On 11 and 12 November 2014 ESI's Kristof Bender attended the conference "Dealing with the Past while looking to the Future", organised by the Sofia Platform in co-operation with the Office of the President of Bulgaria and the Euroepan Council on Foreign Relations (ECFR).
Bulgaria has witnessed a dramatic transformation since the fall of communism, in particular since the country's economy and currency collapsed in 1996. Then, an ambitious new prime minister, Ivan Kostov, declared EU accession "within a decade" as Bulgaria's national goal. While his statement earned many smiles in 1997, Bulgaria actually joined in 2007. Despite widespread allegations of massive corruption and an ineffective justice system, as a young EU member Bulgaria has continued catching up with the richer EU member states, reaching 47 per cent of the average GDP per capita of the EU-28, up from 32 per cent in 2000 (measured in purchasing power parity). Public debt is lower than in any other EU country except Estonia. Yet, Bulgaria is still the poorest EU country and dissatisfaction among the population is high.
A study conducted at the occasion of the 25 year anniversary of the fall of communism found that barely half of the respondents know that Yugoslavia, Romania and Albania belonged to the communist block. 57 per cent say they do not know Georgi Markov, Bulgaria's most prominent dissident. 79 per cent of the 16-30 year olds say that they are "not at all familiar" with the communist period. This should not come as a surprise. Pupils learn nothing about the communist period at school. There is only one museum in Bulgaria dealing with the communist past, the Museum of Socialist Art in Sofia. The conference offered a platform for discussion how to address this lack of knowledge about the recent past.
But this phenomenon has also implications for the present. Against this background, the current socio-economic difficulties often lead to an idealisation of the communist times (even by those who know little about them). According to the study, 43 per cent of Bulgarians now consider Bulgaria's development under communism as "rather successful". Only 14 per cent claim it was "rather unsuccessful" (the remainder says "neither nor" or "cannot say). Addressing the past seems imperative to get to a clearer picture about the present.

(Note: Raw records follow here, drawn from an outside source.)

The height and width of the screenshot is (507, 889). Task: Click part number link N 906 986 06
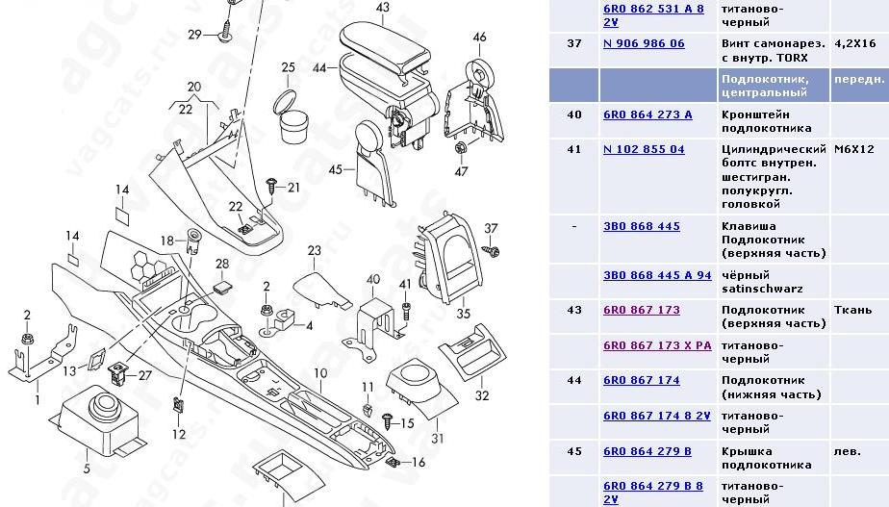[x=644, y=44]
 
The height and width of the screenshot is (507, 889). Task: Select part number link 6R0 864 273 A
[x=648, y=114]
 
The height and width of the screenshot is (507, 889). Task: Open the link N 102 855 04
[x=644, y=149]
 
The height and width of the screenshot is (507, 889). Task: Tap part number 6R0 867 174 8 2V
[x=657, y=415]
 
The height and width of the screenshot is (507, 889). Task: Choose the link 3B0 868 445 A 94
[x=657, y=274]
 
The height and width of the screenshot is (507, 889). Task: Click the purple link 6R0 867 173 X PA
[x=657, y=344]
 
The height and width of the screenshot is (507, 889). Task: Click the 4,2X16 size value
[x=854, y=44]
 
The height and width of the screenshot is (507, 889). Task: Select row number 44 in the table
[x=574, y=380]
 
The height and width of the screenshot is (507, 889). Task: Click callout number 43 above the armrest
[x=383, y=8]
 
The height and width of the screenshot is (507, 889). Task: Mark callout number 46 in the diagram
[x=479, y=38]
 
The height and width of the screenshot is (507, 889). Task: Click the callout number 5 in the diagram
[x=86, y=469]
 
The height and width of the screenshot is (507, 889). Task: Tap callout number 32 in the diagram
[x=482, y=395]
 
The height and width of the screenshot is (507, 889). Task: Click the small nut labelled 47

Kristof spoke on a panel on "Unfinished Business in the Heart of Europe: Western Balkans", presenting ESI's assessment of the state of EU enlargement in South Eastern Europe. Other speakers on the panel were Aleksandar Pejovic, Montenegrin Chief Negotiator and State Secretary in the Ministry of Foreign Affairs, former Slovenian Foreign Minister Dimitrij Rupel and Vedran Dzihic, Fellow at the Center for Transatlantic Relations at the School of Advanced International Studies of Johns Hopkins University. The panel was chaired by Tim Judah.